I’ve often suspected that the house I live in (built in the 1970s?) was made from “found materials.”
We have ceiling beams of different thicknesses, various kinds of siding and window sizes that make no sense other than that’s what someone found cheap or free.
But what I’m happy the original builders found was a whole bunch of tongue-and-groove cedar boards, which they used liberally inside the house, including this bathroom, the home’s main bathroom.
(A second bathroom was added about 20 years ago in the basement area, and it’s an awful, cobbled-together mess. More on that later. Much later.)
This bathroom is a bare 5 1/2 feet wide and 6 1/2 feet deep. Unless something major happens in that downstairs bathroom, this will be the size of my bathroom for many long years to come, maybe through the end of my days. There’s just no way to make this bathroom bigger, as the bedrooms on either side of it are not large enough to borrow space from.
And so I think we’ll adopt the “not-so-big-house” philosophy here and enjoy this modest space. For me, as long as I have a bathtub, I’m happy and healthy.
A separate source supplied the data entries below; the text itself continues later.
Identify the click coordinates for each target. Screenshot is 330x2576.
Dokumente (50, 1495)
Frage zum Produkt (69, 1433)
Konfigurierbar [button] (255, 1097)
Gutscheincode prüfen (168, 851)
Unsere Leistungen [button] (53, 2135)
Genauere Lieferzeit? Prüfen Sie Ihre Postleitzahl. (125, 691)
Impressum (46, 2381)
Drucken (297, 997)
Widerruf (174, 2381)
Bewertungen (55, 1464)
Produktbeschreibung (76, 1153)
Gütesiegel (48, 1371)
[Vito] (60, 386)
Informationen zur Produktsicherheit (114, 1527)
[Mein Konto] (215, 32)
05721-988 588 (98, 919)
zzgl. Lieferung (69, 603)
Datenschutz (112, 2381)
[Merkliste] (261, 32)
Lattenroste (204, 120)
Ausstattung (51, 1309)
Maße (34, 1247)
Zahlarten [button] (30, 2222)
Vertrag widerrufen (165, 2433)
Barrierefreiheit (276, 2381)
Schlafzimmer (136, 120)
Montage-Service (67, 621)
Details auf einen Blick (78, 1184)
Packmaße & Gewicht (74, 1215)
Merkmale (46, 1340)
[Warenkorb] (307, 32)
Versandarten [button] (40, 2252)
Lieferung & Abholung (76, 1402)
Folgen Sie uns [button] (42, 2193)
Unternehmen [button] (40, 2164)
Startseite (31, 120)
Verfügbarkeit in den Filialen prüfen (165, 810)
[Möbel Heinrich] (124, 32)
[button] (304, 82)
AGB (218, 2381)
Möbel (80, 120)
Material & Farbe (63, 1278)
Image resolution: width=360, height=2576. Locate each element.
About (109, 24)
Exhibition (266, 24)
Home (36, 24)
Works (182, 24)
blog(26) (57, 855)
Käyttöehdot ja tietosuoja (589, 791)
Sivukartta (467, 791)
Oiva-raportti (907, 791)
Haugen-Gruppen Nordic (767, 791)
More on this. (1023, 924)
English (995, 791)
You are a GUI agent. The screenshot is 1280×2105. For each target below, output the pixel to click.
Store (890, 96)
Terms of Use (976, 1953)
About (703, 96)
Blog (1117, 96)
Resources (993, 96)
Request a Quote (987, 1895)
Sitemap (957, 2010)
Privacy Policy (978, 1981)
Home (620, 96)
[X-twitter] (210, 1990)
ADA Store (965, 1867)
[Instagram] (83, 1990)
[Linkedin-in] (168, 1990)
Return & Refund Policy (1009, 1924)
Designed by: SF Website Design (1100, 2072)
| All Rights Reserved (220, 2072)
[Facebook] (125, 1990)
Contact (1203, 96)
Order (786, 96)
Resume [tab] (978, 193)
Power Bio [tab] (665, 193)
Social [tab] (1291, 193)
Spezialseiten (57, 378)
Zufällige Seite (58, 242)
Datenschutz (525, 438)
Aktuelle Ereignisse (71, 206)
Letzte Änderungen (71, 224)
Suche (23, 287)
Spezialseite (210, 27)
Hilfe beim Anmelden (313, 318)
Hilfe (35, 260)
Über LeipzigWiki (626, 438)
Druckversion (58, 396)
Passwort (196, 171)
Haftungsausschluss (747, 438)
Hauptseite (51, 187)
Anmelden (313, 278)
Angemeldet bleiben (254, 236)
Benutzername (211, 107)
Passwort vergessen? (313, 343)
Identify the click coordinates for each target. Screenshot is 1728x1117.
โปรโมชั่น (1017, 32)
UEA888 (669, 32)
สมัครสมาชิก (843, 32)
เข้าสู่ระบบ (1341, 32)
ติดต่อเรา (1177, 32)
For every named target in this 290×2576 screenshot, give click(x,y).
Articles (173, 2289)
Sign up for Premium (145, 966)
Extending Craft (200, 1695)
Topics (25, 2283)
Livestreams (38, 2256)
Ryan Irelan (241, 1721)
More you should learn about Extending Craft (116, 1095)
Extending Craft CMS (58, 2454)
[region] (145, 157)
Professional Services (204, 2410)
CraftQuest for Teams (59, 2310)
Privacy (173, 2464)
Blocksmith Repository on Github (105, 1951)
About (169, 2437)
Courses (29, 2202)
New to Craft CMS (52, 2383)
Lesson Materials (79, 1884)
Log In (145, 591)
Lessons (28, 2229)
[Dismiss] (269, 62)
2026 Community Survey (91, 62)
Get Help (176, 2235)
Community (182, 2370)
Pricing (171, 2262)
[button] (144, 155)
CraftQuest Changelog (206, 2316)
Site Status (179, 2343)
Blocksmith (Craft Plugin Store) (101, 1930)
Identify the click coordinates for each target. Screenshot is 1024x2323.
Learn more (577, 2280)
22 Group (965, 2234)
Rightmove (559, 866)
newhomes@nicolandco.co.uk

You can see the challenges:
1. Horrible stainless-steel mirror-light combination.
2. Bad, cheap tile on the wall.
3. Molded sink-countertop with peeling paint (yes, it’s been painted), rust and mineral stains.
4. Cheap, style-free vanity.
5. Ten-dollar sink fixture that failed about five years ago.
6. Molded shower-tub surround topped with a cover that blocks most natural light.
7. Shower and bath fixtures have failed.
8. No natural air flow (high window is fixed glass) and the exhaust fan has failed. Unless you leave the door ajar during a bath, you will be frantic for oxygen in about three minutes.
9. Cheap vinyl floor that’s worn and torn.
And, oh yeah, there’s probably some water damage behind the shower surround on account of the broken fixtures. On the positive side, the toilet seems to be fine.
So, isn’t this a dandy challenge? I’ve been ashamed of this bathroom for years and cringed when Bill invited people to come and stay. But now that we’re fixing up the house, I’m happy to expose my misery.
What do you think? Any ideas that don’t involve dynamite or a moving van?